Cultural anthropologist Mari Wormack in her study of the community contends that their fighter blood had their warriors employing guerrilla military tactics in organised cattle rustling raids, besides the primary role of protecting the community against any potential invasion.

That they valued their autonomy and remained hostile to strangers who tried to encroach on their territory made it even easier to excite political hostility against the Kikuyu every election season, despite the two communities living cheek by jowl.
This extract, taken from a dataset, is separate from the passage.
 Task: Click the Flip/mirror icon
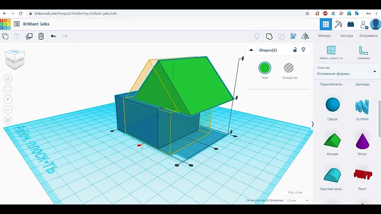point(305,36)
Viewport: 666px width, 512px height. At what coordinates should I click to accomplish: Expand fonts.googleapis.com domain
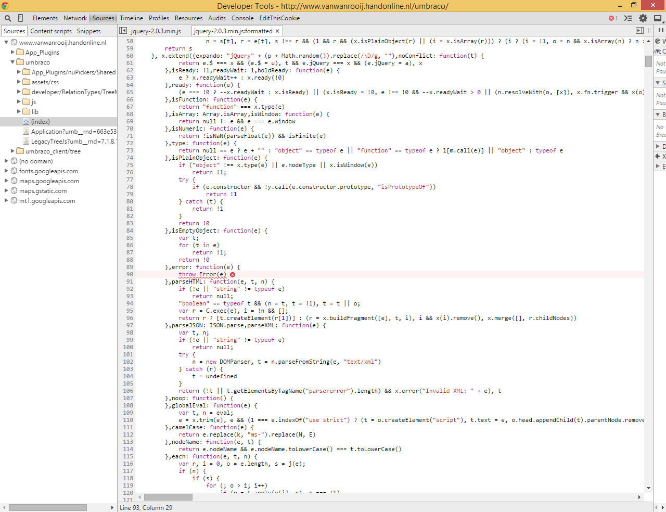[7, 171]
 “Ethnic tensions were reinforced by consolidation of political power support along ethnic lines,” concurs Hornsby. President Moi’s Kalenjins were always the core of the ‘government,’ and the Kikuyu of the ‘opposition’, leaving the Luo community united but uncertain on who to back. It took the 2013 UhuruRuto victory to somewhat tame the election bile that boils the ethnic blood of the Kalenjins and the Kikuyus.